Felsefe

198# Kırmızı hapa cevap 4: Çocuk yaşta ölenler Cennet’e gidecekse bu nasıl bir sınav

Kırmızı hap sorusu: Çocuk yaşta ölenler Cennet’e gidecekse bu nasıl bir sınav? Allah onları sınav yapmaya güç yetiremedi mi ki ölüp sınavı geçmiş sayıldılar?

Cevap:

Bu soru bilimsel olarak cevaplanacak bir soru değil, o yüzden ispatlı ve kaynaklı cevaplar yerine temsillerle dolu mantıkî bir cevap verilerek konuya farklı yönlerinden bakmaya çalışacağız. Felsefi ve dini konuların derinlikli sorularında herkes üstad olduğu için felsefi cevaplara burun kıvıranlar her zaman çıkıyor, ama önemli değil, herkesin hayatı algılayış biçimi benzer olmadığı için cevaplarımı anlayamayanlar olabilir, onlar da kendi cevaplarını verebilirler.

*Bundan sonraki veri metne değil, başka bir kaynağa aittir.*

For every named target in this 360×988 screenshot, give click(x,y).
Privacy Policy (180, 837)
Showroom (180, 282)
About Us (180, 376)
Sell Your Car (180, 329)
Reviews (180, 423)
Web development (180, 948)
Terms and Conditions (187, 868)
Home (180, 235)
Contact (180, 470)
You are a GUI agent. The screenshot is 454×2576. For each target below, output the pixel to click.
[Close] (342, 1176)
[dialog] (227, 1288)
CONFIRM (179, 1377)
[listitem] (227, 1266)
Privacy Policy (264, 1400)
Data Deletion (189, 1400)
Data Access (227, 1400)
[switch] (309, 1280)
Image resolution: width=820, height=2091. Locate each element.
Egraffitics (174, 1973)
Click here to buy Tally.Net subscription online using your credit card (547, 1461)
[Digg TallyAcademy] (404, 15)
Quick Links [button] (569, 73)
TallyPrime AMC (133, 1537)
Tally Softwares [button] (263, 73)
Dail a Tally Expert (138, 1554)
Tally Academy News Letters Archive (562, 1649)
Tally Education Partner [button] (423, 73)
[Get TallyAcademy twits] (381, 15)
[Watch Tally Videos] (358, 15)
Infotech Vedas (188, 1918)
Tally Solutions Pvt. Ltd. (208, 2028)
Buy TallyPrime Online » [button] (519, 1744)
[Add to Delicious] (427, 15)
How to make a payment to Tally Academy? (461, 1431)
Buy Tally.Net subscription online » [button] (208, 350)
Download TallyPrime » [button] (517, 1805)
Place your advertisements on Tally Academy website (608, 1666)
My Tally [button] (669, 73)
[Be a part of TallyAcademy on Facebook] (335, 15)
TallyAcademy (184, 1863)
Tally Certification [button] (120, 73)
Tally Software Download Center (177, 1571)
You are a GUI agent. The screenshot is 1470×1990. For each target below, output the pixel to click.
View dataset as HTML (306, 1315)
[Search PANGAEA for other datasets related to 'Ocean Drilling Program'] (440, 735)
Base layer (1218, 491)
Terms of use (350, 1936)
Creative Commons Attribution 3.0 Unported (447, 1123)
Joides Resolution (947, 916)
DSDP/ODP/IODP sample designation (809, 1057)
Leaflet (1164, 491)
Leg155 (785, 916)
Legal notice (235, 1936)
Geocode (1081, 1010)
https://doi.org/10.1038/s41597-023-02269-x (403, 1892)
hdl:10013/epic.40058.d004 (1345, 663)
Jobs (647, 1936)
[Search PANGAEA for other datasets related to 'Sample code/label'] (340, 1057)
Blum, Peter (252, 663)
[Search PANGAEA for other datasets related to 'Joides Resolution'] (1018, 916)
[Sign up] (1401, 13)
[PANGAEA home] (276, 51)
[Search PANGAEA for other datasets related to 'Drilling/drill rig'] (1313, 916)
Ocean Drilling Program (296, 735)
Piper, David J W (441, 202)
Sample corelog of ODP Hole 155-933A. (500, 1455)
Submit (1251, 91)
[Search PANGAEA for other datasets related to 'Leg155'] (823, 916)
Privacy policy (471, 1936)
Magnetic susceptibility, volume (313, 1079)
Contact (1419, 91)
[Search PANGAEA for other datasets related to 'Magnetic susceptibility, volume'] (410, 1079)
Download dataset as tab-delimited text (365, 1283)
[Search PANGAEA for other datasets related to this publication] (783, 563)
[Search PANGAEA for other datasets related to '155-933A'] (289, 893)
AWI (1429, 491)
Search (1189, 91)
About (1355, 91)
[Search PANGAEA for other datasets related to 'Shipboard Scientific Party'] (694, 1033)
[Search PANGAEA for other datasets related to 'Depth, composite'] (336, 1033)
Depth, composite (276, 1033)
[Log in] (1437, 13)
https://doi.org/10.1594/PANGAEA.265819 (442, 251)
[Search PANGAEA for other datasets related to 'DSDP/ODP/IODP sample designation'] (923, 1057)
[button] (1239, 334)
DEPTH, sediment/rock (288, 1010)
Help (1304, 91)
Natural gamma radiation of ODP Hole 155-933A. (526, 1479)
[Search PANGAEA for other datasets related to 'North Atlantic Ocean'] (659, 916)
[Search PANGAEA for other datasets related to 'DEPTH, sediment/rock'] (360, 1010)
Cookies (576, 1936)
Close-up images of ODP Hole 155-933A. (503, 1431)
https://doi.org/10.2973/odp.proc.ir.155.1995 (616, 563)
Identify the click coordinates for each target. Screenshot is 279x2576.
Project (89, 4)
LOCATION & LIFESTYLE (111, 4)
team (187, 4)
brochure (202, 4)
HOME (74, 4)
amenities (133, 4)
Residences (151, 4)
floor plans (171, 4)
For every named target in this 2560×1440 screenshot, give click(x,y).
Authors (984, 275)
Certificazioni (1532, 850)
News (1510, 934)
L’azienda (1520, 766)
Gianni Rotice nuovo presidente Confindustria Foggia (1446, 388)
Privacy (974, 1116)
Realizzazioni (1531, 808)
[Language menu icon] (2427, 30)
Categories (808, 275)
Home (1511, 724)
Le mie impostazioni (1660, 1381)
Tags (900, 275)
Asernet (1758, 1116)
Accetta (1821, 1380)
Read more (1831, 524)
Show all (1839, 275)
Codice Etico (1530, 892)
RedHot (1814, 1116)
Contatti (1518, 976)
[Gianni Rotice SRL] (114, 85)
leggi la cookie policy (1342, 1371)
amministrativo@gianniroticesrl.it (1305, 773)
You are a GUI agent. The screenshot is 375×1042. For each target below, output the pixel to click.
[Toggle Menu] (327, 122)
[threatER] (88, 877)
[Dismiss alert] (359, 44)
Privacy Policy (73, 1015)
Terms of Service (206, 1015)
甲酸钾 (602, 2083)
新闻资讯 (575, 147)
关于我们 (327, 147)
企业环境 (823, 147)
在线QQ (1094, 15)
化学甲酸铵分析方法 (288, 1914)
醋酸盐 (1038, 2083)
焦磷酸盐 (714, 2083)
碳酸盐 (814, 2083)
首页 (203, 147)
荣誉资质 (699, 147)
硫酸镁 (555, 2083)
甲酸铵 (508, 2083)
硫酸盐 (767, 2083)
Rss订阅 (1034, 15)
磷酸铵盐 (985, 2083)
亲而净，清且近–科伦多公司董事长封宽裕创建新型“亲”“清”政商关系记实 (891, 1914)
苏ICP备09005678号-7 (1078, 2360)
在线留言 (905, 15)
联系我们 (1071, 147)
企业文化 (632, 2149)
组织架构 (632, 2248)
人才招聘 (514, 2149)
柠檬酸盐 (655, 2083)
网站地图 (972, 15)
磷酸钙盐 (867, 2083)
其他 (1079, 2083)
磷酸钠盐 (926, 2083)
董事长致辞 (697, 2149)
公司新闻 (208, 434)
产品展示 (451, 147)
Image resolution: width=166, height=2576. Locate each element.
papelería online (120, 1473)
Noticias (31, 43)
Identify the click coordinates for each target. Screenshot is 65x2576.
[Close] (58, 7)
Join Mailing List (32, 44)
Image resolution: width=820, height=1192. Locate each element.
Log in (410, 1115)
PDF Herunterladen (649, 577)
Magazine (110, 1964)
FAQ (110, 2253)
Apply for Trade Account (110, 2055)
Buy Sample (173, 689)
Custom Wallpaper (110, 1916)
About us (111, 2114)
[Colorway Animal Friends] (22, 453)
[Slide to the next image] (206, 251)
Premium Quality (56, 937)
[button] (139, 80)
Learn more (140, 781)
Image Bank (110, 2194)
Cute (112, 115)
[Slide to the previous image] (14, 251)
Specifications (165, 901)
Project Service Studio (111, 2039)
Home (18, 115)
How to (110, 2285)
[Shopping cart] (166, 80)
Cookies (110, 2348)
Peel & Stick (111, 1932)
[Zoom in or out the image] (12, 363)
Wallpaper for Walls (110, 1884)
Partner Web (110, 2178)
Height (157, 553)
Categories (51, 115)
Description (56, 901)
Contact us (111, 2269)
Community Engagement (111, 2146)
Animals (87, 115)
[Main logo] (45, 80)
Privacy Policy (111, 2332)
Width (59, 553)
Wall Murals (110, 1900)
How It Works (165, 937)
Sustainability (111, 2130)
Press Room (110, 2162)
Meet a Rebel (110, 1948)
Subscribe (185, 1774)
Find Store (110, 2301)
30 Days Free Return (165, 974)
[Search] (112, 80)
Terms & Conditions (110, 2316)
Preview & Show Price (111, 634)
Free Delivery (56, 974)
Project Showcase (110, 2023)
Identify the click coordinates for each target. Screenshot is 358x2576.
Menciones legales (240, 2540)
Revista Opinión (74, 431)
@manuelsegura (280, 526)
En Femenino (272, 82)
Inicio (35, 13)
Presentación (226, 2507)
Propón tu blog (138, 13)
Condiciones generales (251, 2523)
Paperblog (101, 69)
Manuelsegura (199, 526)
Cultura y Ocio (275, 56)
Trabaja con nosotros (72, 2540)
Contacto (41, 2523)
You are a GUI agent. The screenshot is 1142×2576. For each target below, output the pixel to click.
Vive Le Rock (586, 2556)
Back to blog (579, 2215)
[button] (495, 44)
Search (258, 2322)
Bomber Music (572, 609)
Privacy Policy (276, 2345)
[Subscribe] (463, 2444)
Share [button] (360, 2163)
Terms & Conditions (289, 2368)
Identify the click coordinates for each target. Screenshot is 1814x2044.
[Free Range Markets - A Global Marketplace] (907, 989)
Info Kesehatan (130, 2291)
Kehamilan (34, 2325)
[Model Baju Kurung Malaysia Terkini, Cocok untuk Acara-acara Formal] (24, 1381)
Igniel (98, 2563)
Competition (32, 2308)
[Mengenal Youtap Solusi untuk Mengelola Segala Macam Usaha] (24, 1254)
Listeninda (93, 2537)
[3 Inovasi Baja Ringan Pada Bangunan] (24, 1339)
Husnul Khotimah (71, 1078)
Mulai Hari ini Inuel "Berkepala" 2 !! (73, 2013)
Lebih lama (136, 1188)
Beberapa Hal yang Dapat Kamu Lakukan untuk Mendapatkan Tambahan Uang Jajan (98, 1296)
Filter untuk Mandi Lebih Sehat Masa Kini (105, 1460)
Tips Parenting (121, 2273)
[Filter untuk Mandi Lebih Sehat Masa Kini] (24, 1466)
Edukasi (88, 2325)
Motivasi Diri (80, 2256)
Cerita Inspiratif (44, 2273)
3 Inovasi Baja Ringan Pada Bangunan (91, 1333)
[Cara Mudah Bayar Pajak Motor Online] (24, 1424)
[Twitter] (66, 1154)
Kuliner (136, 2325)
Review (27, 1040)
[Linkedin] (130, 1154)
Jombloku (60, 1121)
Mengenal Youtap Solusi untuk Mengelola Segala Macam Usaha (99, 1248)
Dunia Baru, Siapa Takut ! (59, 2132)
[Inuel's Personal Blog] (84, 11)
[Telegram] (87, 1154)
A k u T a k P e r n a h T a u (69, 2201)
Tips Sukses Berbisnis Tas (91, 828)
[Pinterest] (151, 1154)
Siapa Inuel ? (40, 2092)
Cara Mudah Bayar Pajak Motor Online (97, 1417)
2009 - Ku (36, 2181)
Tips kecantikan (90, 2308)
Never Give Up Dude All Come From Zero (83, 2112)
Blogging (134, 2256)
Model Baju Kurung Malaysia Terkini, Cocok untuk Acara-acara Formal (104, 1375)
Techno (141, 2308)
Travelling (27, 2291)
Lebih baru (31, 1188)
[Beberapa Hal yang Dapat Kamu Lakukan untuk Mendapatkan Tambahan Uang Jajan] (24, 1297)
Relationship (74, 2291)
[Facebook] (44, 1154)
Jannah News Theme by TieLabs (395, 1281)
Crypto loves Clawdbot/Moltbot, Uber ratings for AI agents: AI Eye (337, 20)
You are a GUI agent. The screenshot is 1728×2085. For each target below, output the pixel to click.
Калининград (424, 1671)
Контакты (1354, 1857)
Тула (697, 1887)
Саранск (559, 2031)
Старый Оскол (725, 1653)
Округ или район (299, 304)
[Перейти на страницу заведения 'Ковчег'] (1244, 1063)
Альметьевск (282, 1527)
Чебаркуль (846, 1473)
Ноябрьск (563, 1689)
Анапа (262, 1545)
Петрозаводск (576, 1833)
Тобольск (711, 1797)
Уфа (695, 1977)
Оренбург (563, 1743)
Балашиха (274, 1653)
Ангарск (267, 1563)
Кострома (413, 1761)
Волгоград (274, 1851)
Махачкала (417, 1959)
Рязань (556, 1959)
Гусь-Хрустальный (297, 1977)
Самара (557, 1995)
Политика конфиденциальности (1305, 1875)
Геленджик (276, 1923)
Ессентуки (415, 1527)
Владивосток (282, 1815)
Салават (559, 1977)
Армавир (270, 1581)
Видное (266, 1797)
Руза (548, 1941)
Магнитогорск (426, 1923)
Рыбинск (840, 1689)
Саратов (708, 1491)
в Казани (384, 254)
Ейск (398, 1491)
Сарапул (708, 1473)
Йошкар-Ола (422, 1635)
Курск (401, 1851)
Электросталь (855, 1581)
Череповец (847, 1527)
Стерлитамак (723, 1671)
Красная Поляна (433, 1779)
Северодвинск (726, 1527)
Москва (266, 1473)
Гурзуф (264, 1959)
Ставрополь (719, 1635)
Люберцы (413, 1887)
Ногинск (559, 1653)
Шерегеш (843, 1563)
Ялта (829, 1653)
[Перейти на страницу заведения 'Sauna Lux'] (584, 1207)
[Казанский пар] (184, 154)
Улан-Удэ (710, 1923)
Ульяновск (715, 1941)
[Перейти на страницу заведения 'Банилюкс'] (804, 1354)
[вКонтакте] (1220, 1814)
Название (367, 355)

Öncelikle; Hukukun temel bir kuralından bahsederek başlayacağım. Mülk sahibi mülkünde istediği gibi tasarruf edebilir, istediği şekilde istediği kişiye mülkünden fazla verebilir, buna kimsenin itiraz etmeğe hakkı yok. Örneğin zengin bir iş adamı kendilerine gelen öğrencilerin kimisine 100 TL, kimisine 50 TL, kimisine 1000 TL burs bağlayabilir. Kimsenin “bana haksızlık yapıldı” diye şikâyet etmeğe hakkı var mıdır? Siz bu iş adamının yerinde olsanız şikâyet edip nankörlük edenlerle ilgili ne düşünürdünüz?

Allah’ın doğuştan size verdiği her şeye hakkınız veya malınız olduğu için değil, Allah size vermek istedi diye sahipsiniz. Birilerine sizden daha çok verirse itiraz etmeğe hakkınız yok. Hele de, hırsa değmeyecek fakat çalışmaya değecek Dünya malı için itiraz ediyorsanız zaten mala karşı aşırı haris olduğunuzu ve zenginliğin size hayır değil yıkım getireceğini anlamanız gerekir. Eğer ahirette de birilerini bol bol ödüllendirir veya sevindirirse bu durum kendi yüksek hikmeti istediği içindir ve kimseye bir zulüm yapacak değildir. O yüzden erken ölen çocukları Cennet’ine koymak isterse koyar, kimse bunu kendine yapılmış bir zulüm olarak adlandıramaz.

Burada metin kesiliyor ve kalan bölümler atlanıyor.